# Activity:
Leaving out every picture, copy the lines of the material below exactly, from the line containing "Task: Open the Troubleshooting tab" through the line containing "The height and width of the screenshot is (1104, 1092).".

# Extracted records:
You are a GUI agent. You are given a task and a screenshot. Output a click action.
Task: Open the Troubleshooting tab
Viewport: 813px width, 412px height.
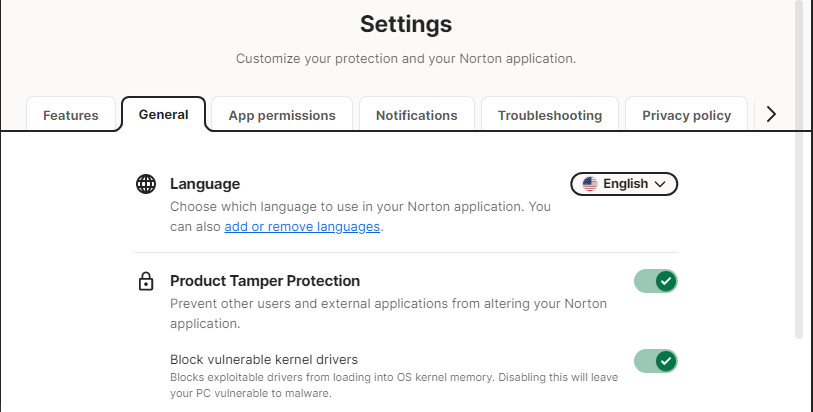(x=550, y=115)
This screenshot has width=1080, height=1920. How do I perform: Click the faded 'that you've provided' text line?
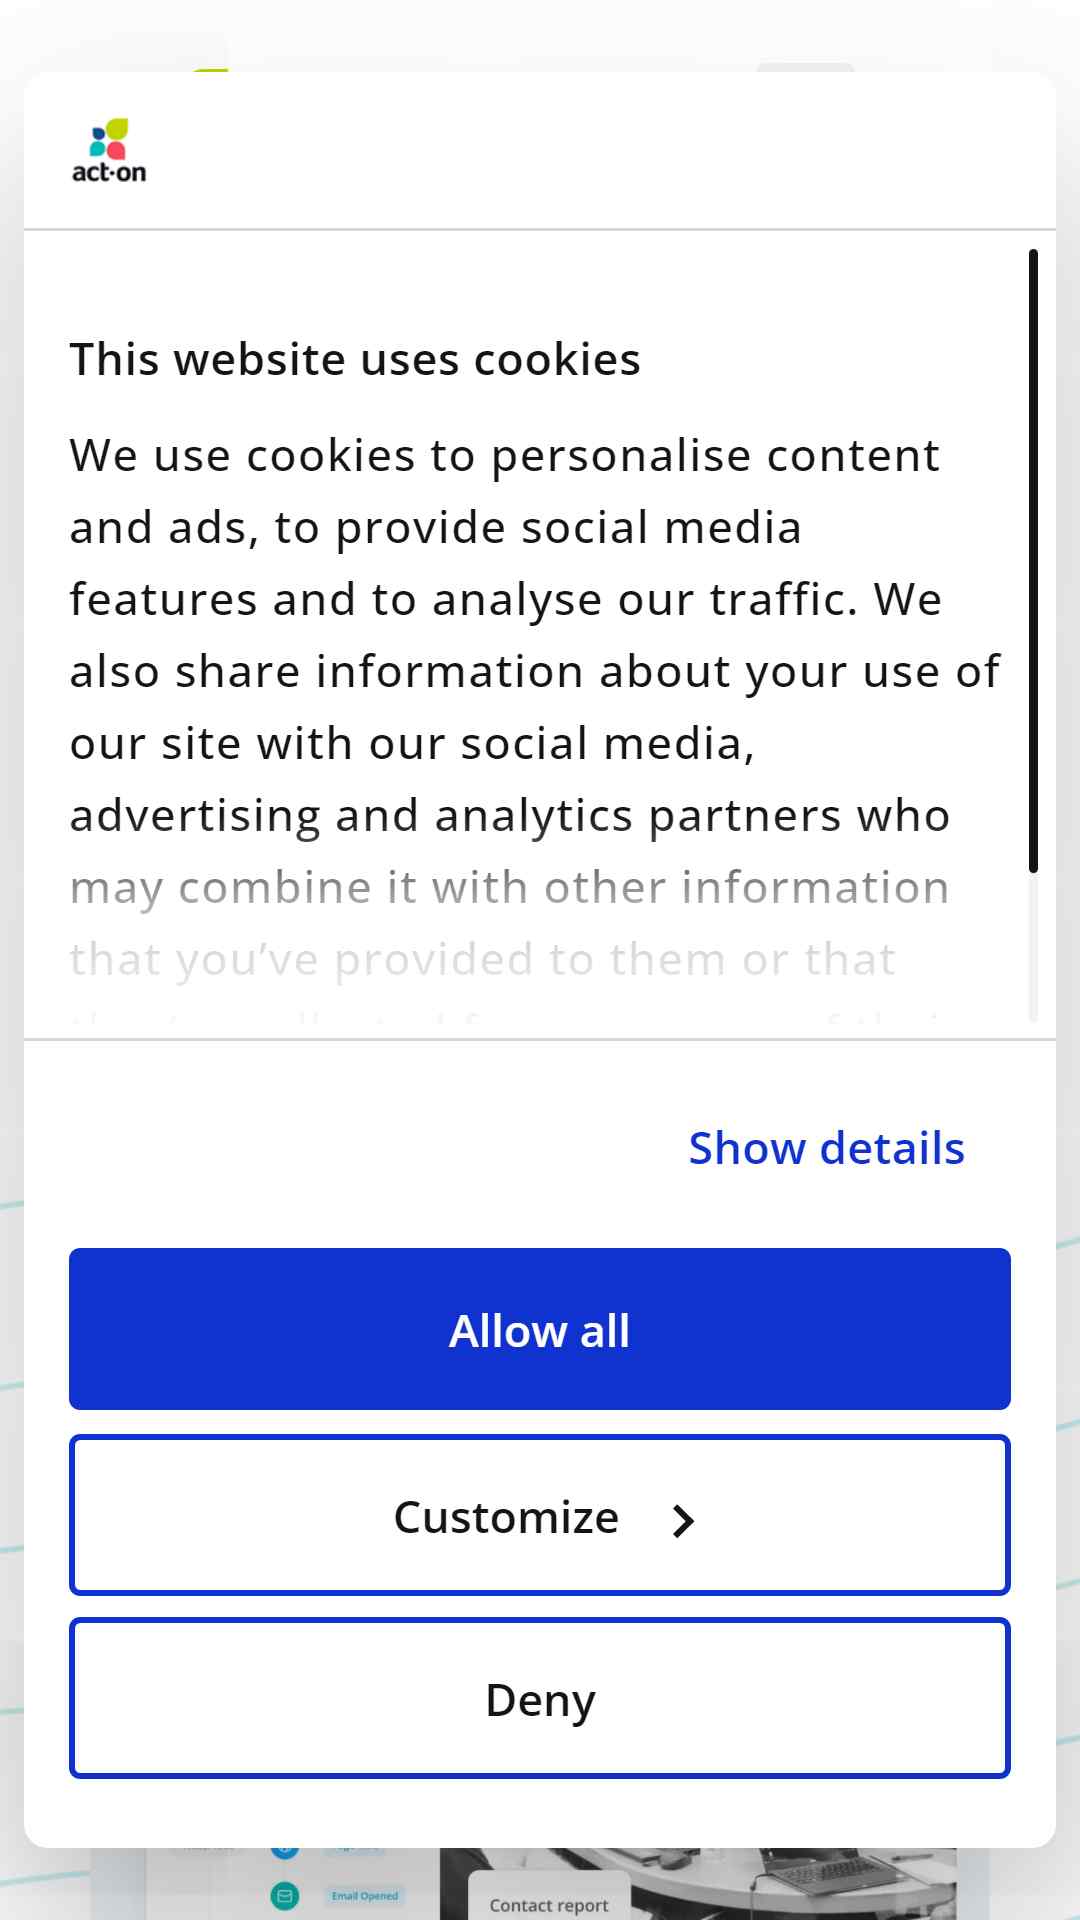[482, 959]
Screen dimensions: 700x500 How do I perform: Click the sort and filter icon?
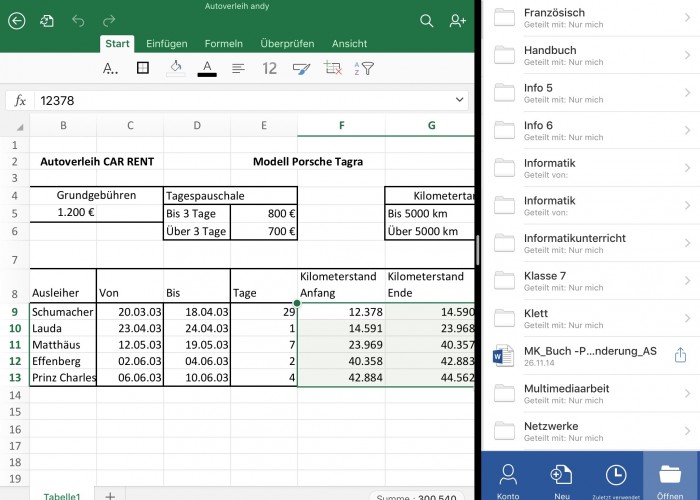[x=366, y=68]
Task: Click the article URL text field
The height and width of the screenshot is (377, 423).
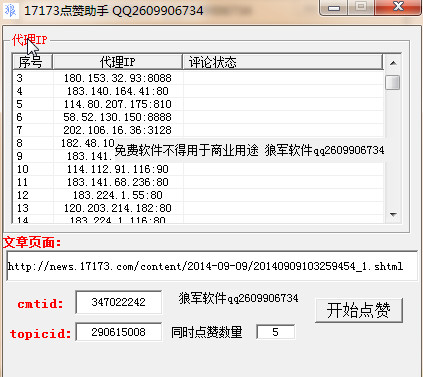Action: 212,266
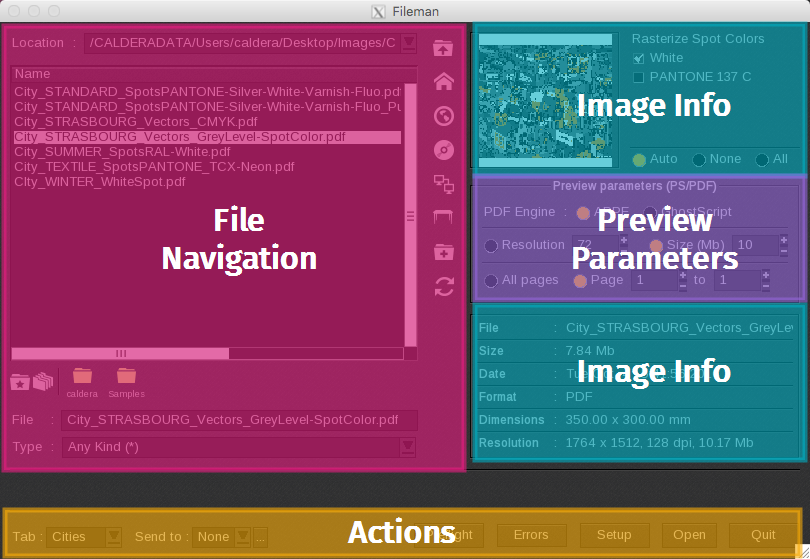Open the caldera shortcut folder
The image size is (810, 559).
(x=82, y=380)
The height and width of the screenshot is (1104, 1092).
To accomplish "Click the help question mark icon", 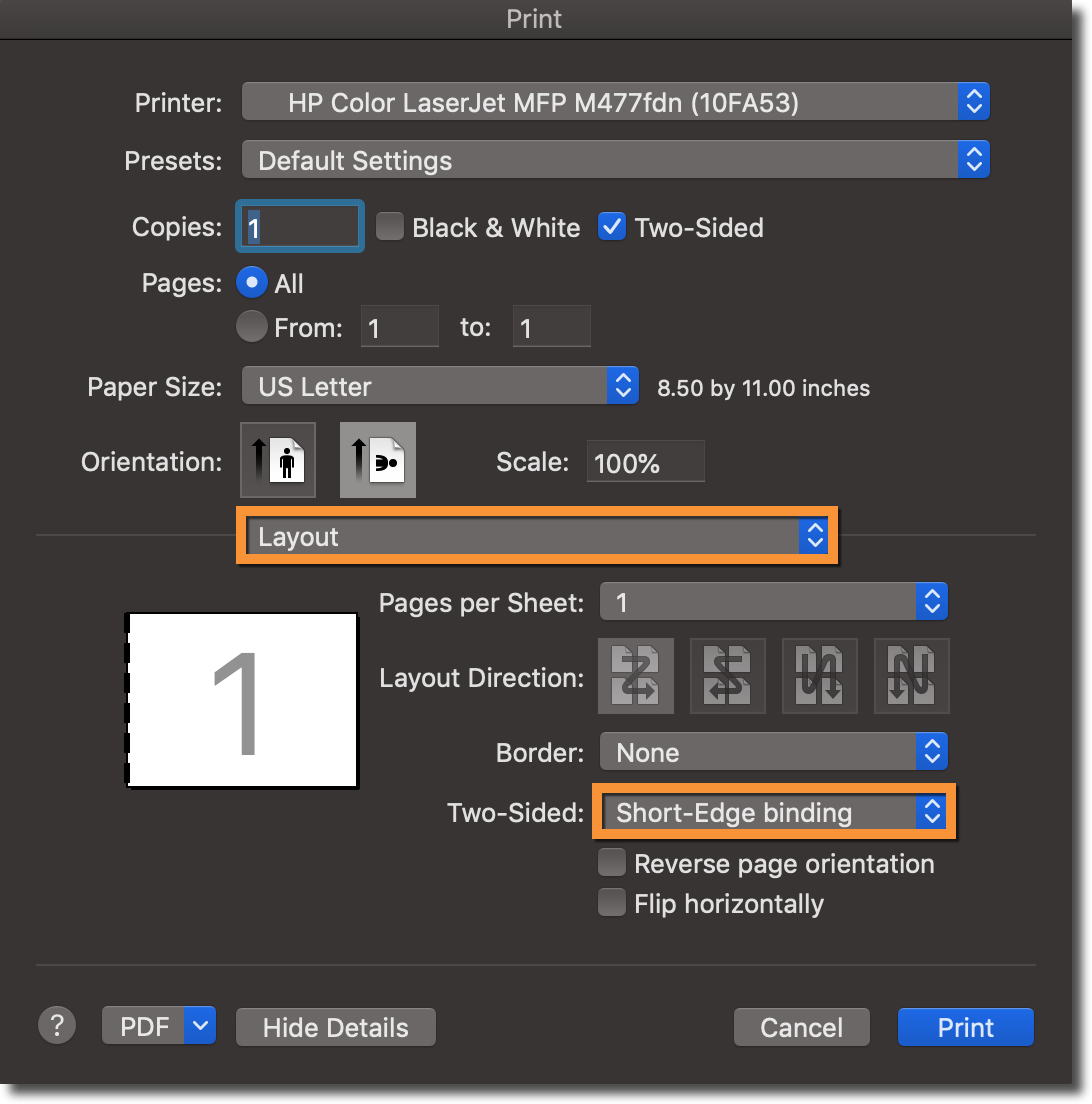I will pos(57,1025).
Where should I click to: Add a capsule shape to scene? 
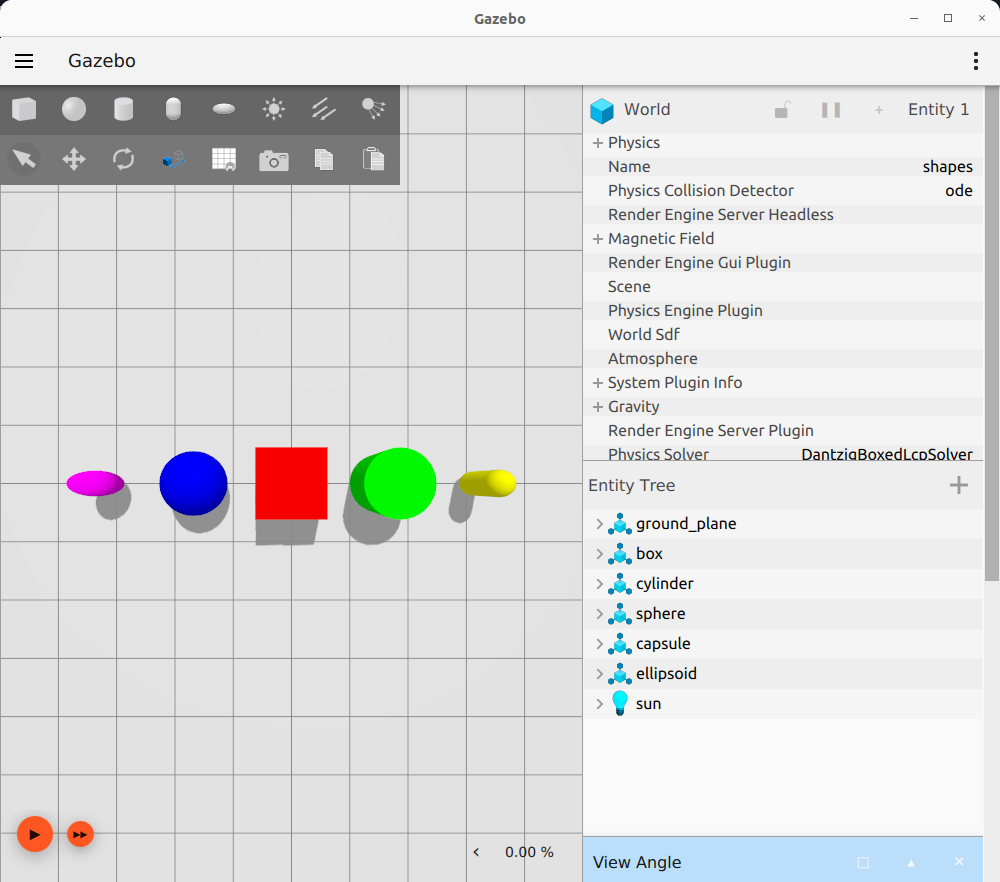pos(173,109)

# Answer below:
Task: Open the Troubleshooting tab
Viewport: 813px width, 412px height.
(x=550, y=115)
This screenshot has width=1080, height=1920. How do I perform: Click the faded 'that you've provided' text line?
[482, 959]
Screen dimensions: 700x500 How do I perform: Click the sort and filter icon?
[x=366, y=68]
Task: Click the article URL text field
The height and width of the screenshot is (377, 423).
Action: 212,266
Open the caldera shortcut folder
The image size is (810, 559).
(x=82, y=380)
The height and width of the screenshot is (1104, 1092).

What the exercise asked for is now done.